In the final project, I applied more advanced techniques such as self-supervised learning and neural architecture search. These methods introduced additional layers of complexity, especially in terms of data preparation and model selection. The experience emphasized the need for adaptability, as practical limitations often require researchers to adjust their approach. Using advanced models also required careful evaluation with appropriate metrics, such as precision, recall, and confusion matrices, to ensure that performance assessments were robust and meaningful.

Teamwork and Collaboration

Teamwork played an important role in this module. Participating in a virtual team required clear communication, flexibility, and mutual respect. Team members collaborated to divide project tasks, share ideas, and provide feedback throughout the analytic and reporting phases. Regular meetings and shared documentation supported effective collaboration and project management. While there were occasional challenges in aligning schedules or perspectives, a collective focus on project goals and professional conduct helped us navigate these issues.

Through team activities, I learned to value diverse viewpoints and approaches to problem-solving. The exchange of feedback and ideas within the group contributed to more thorough analyses and encouraged critical reflection. The experience of working collaboratively in a virtual environment improved my interpersonal and communication skills and provided perspective on how teamwork can support both individual and collective learning.

Professional and Personal Development

The learning activities in this module reinforced several key professional skills. Time management was crucial for balancing individual assignments, team responsibilities, and deadlines. Careful planning and progress tracking supported steady workflow and helped address unforeseen obstacles efficiently. The need to communicate technical findings to both technical and non-technical audiences improved my clarity and conciseness in written and oral communication.

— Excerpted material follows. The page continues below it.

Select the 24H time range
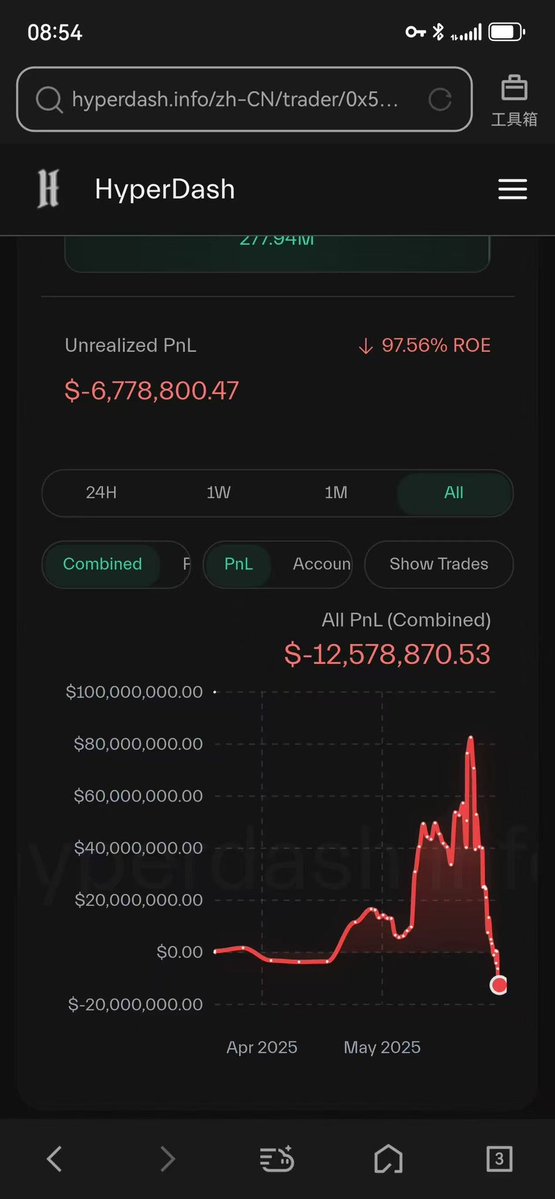This screenshot has width=555, height=1199. click(x=101, y=492)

The module also emphasized legal, ethical, and social considerations in machine learning. Collaborative discussions explored topics such as the shift from Industry 4.0 to Industry 5.0, the risks associated with AI-generated content, and the importance of transparency, privacy, and fairness in AI deployment. These discussions highlighted the responsibilities of computing professionals beyond technical problem-solving, particularly regarding the societal impacts of technology.

The hands-on portfolio activities, including work on regression, classification, and model optimization, improved my programming skills, data literacy, and critical thinking. Evaluating model performance, addressing data quality issues, and reflecting on the limitations and ethical considerations of each project deepened my understanding of applied analytics.

Conclusion

In summary, this module provided a comprehensive education in both the technical and professional aspects of machine learning. I gained practical experience with a wide range of algorithms and learned to apply them thoughtfully to different types of data and analytic challenges. Teamwork contributed to my growth in communication and collaboration, while independent work allowed for self-directed learning and critical reflection. The emphasis on ethical and societal considerations reinforced the importance of responsible practice in machine learning and computing. I am now better prepared to contribute meaningfully to analytics projects and to approach future challenges with an informed and reflective mindset.